- _WHAT YOU HAVE TO DO_: Report how many lines below contain the word "context", and give only that number.

══ GIVEN RECORDS ══

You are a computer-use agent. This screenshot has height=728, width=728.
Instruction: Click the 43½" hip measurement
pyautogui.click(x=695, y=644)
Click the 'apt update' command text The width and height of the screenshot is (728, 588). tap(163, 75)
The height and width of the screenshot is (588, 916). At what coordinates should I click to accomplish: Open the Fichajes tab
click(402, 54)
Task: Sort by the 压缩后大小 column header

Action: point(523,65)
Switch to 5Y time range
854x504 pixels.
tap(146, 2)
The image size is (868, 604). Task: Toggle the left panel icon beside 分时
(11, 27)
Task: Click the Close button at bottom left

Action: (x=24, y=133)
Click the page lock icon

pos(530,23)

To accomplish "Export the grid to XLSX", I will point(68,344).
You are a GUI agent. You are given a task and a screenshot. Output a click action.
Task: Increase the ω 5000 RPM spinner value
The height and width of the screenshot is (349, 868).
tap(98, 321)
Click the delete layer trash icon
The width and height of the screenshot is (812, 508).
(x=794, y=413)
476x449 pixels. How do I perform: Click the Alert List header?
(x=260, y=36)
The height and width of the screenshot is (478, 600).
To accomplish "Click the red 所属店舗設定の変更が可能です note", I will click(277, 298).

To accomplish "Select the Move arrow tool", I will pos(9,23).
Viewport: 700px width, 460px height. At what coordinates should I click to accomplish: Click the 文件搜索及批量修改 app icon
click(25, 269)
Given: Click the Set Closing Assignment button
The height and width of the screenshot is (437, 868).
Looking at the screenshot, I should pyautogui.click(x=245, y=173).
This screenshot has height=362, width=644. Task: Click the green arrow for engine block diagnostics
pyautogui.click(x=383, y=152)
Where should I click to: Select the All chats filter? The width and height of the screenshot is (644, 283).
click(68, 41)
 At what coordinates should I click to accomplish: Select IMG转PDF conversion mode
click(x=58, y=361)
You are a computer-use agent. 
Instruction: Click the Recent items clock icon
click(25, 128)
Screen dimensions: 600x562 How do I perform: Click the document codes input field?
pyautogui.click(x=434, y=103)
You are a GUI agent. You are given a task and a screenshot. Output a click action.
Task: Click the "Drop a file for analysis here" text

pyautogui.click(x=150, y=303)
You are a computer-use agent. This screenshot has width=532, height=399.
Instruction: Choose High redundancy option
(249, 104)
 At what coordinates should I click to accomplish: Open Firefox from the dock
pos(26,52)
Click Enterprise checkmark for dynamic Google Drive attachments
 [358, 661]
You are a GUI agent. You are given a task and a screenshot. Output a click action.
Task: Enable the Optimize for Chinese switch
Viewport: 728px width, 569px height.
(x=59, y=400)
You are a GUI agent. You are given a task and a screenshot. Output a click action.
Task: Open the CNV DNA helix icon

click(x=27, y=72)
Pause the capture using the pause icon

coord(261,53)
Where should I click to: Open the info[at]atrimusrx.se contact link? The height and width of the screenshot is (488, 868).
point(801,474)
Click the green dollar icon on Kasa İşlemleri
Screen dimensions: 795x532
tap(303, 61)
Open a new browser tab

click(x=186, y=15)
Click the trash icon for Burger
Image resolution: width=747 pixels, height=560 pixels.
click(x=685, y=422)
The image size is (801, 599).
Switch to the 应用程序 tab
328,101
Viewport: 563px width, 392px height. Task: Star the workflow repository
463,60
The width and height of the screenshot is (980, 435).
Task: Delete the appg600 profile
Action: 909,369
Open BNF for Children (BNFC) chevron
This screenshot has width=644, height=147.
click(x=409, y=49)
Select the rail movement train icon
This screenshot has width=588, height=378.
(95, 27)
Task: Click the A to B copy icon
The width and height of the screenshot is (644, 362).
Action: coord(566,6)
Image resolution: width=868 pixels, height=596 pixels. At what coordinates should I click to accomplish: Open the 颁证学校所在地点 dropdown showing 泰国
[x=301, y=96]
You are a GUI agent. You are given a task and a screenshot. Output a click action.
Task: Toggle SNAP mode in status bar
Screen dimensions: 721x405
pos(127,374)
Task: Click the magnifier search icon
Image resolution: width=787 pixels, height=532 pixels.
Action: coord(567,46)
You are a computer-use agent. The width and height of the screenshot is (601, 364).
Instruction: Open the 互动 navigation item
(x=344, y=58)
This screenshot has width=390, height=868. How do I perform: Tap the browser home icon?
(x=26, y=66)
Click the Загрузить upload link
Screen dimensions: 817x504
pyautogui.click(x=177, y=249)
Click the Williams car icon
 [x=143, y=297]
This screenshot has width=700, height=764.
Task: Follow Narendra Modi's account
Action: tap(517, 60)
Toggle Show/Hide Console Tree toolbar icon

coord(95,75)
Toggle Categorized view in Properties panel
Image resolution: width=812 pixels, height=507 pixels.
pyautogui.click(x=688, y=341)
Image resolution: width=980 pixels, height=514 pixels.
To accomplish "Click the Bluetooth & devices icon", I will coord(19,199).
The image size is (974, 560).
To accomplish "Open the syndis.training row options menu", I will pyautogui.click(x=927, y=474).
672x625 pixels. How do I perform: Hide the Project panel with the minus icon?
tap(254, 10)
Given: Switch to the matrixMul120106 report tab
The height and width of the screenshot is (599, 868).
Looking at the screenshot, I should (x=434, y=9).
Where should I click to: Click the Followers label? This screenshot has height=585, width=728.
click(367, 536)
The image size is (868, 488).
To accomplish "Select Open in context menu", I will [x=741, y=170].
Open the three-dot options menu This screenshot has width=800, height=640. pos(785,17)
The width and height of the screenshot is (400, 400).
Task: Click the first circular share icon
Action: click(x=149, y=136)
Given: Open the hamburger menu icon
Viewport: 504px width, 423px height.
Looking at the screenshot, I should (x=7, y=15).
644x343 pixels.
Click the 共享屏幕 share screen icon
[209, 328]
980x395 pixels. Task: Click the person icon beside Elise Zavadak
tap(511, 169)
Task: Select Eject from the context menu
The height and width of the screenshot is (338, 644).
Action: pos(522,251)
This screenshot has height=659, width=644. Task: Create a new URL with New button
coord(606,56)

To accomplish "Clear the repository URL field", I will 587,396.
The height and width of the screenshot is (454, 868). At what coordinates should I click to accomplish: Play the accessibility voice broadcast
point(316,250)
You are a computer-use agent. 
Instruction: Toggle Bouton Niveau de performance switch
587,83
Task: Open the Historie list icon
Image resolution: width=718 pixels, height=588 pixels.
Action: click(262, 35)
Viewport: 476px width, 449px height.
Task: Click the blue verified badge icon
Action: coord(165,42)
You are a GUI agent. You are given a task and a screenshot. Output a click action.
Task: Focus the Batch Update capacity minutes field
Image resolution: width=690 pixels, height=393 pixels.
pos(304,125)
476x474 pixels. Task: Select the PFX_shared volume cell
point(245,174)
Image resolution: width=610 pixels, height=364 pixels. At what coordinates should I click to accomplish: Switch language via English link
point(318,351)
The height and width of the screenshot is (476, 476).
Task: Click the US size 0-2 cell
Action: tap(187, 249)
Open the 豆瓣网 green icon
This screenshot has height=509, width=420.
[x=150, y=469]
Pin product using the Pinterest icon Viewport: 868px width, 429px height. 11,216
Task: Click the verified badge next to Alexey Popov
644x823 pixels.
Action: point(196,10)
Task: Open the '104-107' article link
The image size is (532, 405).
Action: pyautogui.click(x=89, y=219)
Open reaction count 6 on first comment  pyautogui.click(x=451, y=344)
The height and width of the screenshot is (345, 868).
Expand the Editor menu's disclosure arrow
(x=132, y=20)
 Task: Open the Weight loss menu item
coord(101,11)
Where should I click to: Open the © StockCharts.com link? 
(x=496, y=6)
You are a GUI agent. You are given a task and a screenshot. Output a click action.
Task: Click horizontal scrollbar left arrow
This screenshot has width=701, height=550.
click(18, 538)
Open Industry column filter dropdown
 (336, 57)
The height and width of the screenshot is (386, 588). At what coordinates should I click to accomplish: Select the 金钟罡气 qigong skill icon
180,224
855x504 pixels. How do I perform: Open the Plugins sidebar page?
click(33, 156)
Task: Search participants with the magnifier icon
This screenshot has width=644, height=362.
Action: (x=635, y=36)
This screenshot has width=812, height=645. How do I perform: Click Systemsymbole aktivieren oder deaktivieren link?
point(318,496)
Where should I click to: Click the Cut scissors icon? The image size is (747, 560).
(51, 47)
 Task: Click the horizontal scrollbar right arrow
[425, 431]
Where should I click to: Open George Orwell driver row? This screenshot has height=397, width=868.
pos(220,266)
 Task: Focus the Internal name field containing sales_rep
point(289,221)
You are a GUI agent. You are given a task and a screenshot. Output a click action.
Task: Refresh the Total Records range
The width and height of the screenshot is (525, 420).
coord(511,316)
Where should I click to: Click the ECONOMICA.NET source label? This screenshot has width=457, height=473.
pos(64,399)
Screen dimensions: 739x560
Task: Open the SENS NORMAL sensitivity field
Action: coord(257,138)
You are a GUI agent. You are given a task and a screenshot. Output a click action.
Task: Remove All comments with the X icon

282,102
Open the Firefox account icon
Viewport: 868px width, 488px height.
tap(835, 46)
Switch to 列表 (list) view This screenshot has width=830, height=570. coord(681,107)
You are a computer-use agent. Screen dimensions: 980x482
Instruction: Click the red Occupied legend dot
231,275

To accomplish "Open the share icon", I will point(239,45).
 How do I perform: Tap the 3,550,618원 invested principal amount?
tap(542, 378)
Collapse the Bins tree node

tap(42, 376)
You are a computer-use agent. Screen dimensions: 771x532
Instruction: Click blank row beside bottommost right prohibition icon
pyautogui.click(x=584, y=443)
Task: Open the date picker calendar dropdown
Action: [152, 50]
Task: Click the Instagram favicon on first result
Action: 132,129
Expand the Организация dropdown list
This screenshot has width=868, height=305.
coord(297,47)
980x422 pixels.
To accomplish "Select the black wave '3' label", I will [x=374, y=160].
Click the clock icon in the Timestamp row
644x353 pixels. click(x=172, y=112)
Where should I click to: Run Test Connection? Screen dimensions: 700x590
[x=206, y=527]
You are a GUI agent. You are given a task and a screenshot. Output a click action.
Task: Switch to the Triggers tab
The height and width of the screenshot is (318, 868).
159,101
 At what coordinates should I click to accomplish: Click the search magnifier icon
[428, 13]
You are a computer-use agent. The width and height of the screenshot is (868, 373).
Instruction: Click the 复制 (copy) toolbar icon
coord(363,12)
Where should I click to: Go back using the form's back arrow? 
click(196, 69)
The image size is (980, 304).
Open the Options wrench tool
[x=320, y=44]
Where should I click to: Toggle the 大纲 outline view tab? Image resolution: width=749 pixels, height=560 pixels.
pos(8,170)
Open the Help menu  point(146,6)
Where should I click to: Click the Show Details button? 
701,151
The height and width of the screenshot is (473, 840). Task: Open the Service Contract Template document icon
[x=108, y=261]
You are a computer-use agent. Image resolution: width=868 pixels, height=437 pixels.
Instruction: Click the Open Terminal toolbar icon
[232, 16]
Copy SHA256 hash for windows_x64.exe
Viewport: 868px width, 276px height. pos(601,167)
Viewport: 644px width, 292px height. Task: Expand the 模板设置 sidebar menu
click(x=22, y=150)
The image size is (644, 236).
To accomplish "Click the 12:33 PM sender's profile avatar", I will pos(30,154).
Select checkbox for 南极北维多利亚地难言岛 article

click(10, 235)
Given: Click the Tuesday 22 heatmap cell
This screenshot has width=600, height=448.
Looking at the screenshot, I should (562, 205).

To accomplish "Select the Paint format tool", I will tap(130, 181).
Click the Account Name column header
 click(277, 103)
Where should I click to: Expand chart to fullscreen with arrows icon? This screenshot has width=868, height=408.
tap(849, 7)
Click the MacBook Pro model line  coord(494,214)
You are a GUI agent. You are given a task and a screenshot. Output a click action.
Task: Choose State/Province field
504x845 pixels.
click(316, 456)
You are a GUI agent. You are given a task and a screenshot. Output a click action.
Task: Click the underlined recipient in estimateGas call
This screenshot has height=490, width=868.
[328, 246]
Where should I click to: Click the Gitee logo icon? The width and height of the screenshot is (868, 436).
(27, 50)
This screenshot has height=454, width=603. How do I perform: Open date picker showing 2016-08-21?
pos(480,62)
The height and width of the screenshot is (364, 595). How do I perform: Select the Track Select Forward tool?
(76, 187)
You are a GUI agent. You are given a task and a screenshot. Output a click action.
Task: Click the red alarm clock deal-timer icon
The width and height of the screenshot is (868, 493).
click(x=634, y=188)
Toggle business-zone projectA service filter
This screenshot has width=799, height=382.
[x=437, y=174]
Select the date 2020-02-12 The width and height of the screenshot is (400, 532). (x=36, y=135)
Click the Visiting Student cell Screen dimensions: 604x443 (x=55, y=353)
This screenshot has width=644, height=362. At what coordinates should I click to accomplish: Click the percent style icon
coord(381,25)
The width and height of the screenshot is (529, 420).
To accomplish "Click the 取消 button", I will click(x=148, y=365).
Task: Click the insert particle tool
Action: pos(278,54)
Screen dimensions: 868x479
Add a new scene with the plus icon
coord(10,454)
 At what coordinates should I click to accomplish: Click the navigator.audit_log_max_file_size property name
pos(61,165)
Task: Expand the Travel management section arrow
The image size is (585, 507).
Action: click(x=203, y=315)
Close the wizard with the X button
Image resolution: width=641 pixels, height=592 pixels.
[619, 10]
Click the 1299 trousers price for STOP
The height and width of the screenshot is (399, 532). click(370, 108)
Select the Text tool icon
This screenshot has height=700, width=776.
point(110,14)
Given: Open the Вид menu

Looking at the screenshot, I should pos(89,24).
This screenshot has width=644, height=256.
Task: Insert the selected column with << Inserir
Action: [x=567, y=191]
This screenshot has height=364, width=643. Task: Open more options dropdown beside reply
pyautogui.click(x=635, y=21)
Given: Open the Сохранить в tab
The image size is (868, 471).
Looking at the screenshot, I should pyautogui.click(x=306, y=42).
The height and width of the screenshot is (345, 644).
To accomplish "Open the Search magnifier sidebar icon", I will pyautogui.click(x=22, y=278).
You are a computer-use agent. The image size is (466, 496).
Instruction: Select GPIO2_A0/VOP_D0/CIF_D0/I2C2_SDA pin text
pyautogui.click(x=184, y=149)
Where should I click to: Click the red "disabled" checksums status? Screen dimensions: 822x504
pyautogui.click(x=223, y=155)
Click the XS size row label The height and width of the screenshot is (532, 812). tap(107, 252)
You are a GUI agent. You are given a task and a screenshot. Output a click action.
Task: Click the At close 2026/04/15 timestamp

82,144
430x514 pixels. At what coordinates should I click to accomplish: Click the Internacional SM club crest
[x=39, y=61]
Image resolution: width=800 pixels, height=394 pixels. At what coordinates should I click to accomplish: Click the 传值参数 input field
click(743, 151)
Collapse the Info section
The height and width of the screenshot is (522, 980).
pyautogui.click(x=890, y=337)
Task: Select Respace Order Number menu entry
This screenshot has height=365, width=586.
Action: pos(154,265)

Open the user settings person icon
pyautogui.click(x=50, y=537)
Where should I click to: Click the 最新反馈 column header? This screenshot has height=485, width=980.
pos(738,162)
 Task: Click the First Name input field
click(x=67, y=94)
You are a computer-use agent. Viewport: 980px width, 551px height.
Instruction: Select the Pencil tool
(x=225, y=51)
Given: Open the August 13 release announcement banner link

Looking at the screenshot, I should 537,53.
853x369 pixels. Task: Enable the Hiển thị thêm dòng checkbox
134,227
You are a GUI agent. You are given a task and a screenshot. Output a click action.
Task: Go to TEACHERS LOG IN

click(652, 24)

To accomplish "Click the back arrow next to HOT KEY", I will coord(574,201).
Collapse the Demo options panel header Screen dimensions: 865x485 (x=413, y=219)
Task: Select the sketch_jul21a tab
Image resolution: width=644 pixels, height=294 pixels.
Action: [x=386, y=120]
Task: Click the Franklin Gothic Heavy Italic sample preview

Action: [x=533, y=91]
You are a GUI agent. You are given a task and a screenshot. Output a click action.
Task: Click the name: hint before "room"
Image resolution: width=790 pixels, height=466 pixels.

═══

- _EXPECTED ANSWER_: 2